*** RECORDS SUPPLIED ***

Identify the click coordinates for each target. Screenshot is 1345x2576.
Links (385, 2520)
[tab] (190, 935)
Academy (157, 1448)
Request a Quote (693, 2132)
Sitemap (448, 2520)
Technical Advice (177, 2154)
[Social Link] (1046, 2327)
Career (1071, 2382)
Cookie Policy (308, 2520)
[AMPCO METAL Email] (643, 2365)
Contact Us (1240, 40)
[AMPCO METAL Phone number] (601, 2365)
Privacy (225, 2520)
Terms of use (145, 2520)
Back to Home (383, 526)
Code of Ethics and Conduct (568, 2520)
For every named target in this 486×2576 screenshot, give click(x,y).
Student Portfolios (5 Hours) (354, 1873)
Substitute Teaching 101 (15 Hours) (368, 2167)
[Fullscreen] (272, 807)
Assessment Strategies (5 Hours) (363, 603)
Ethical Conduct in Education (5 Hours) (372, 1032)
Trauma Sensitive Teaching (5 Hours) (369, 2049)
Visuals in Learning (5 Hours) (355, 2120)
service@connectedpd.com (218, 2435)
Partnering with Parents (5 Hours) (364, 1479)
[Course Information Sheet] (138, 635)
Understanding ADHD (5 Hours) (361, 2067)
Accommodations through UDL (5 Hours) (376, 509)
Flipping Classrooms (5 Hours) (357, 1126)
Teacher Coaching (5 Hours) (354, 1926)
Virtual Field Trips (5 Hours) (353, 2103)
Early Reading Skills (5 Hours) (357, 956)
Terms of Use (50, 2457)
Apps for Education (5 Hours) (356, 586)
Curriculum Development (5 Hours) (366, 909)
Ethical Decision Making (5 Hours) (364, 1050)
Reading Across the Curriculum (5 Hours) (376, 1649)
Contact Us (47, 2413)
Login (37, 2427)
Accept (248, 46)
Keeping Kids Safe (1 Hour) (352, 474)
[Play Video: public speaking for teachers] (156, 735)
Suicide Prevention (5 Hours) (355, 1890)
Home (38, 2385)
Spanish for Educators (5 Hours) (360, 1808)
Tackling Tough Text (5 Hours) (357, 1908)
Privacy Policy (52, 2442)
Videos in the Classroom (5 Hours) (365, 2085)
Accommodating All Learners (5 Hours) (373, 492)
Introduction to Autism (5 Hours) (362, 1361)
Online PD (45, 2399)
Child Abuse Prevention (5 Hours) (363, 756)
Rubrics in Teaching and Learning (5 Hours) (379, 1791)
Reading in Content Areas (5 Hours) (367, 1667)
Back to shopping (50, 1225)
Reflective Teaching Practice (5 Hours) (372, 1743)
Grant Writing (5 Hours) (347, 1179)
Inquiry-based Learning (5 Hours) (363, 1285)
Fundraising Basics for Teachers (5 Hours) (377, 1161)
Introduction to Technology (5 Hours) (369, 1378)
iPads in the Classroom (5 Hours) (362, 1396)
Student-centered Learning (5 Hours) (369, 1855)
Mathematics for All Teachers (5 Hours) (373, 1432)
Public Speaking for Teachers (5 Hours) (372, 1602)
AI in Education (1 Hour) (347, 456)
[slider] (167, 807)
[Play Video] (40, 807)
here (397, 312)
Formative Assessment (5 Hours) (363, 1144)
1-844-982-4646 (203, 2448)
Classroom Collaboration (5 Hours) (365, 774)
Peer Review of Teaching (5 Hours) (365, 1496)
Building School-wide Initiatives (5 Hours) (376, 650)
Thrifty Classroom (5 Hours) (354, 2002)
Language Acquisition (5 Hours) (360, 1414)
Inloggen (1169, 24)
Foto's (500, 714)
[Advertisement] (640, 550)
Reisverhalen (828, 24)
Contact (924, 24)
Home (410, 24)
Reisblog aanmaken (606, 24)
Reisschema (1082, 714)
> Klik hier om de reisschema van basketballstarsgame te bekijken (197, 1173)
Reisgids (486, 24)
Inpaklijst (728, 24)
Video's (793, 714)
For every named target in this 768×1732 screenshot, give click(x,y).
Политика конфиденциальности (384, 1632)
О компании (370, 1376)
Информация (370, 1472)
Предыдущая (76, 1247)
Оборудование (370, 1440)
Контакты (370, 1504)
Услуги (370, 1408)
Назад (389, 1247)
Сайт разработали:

*** End of RECORDS SUPPLIED ***

WHAT TO PRODUCE:
Word for word, write out each of the records shown above.

RESULT OF THE EXERCISE:
Identify the click coordinates for each target. Screenshot is 1345x2576.
Links (385, 2520)
[tab] (190, 935)
Academy (157, 1448)
Request a Quote (693, 2132)
Sitemap (448, 2520)
Technical Advice (177, 2154)
[Social Link] (1046, 2327)
Career (1071, 2382)
Cookie Policy (308, 2520)
[AMPCO METAL Email] (643, 2365)
Contact Us (1240, 40)
[AMPCO METAL Phone number] (601, 2365)
Privacy (225, 2520)
Terms of use (145, 2520)
Back to Home (383, 526)
Code of Ethics and Conduct (568, 2520)
For every named target in this 486×2576 screenshot, give click(x,y).
Student Portfolios (5 Hours) (354, 1873)
Substitute Teaching 101 (15 Hours) (368, 2167)
[Fullscreen] (272, 807)
Assessment Strategies (5 Hours) (363, 603)
Ethical Conduct in Education (5 Hours) (372, 1032)
Trauma Sensitive Teaching (5 Hours) (369, 2049)
Visuals in Learning (5 Hours) (355, 2120)
service@connectedpd.com (218, 2435)
Partnering with Parents (5 Hours) (364, 1479)
[Course Information Sheet] (138, 635)
Understanding ADHD (5 Hours) (361, 2067)
Accommodations through UDL (5 Hours) (376, 509)
Flipping Classrooms (5 Hours) (357, 1126)
Teacher Coaching (5 Hours) (354, 1926)
Virtual Field Trips (5 Hours) (353, 2103)
Early Reading Skills (5 Hours) (357, 956)
Terms of Use (50, 2457)
Apps for Education (5 Hours) (356, 586)
Curriculum Development (5 Hours) (366, 909)
Ethical Decision Making (5 Hours) (364, 1050)
Reading Across the Curriculum (5 Hours) (376, 1649)
Contact Us (47, 2413)
Login (37, 2427)
Accept (248, 46)
Keeping Kids Safe (1 Hour) (352, 474)
[Play Video: public speaking for teachers] (156, 735)
Suicide Prevention (5 Hours) (355, 1890)
Home (38, 2385)
Spanish for Educators (5 Hours) (360, 1808)
Tackling Tough Text (5 Hours) (357, 1908)
Privacy Policy (52, 2442)
Videos in the Classroom (5 Hours) (365, 2085)
Accommodating All Learners (5 Hours) (373, 492)
Introduction to Autism (5 Hours) (362, 1361)
Online PD (45, 2399)
Child Abuse Prevention (5 Hours) (363, 756)
Rubrics in Teaching and Learning (5 Hours) (379, 1791)
Reading in Content Areas (5 Hours) (367, 1667)
Back to shopping (50, 1225)
Reflective Teaching Practice (5 Hours) (372, 1743)
Grant Writing (5 Hours) (347, 1179)
Inquiry-based Learning (5 Hours) (363, 1285)
Fundraising Basics for Teachers (5 Hours) (377, 1161)
Introduction to Technology (5 Hours) (369, 1378)
iPads in the Classroom (5 Hours) (362, 1396)
Student-centered Learning (5 Hours) (369, 1855)
Mathematics for All Teachers (5 Hours) (373, 1432)
Public Speaking for Teachers (5 Hours) (372, 1602)
AI in Education (1 Hour) (347, 456)
[slider] (167, 807)
[Play Video] (40, 807)
here (397, 312)
Formative Assessment (5 Hours) (363, 1144)
1-844-982-4646 (203, 2448)
Classroom Collaboration (5 Hours) (365, 774)
Peer Review of Teaching (5 Hours) (365, 1496)
Building School-wide Initiatives (5 Hours) (376, 650)
Thrifty Classroom (5 Hours) (354, 2002)
Language Acquisition (5 Hours) (360, 1414)
Inloggen (1169, 24)
Foto's (500, 714)
[Advertisement] (640, 550)
Reisverhalen (828, 24)
Contact (924, 24)
Home (410, 24)
Reisblog aanmaken (606, 24)
Reisschema (1082, 714)
> Klik hier om de reisschema van basketballstarsgame te bekijken (197, 1173)
Reisgids (486, 24)
Inpaklijst (728, 24)
Video's (793, 714)
For every named target in this 768×1732 screenshot, give click(x,y).
Политика конфиденциальности (384, 1632)
О компании (370, 1376)
Информация (370, 1472)
Предыдущая (76, 1247)
Оборудование (370, 1440)
Контакты (370, 1504)
Услуги (370, 1408)
Назад (389, 1247)
Сайт разработали:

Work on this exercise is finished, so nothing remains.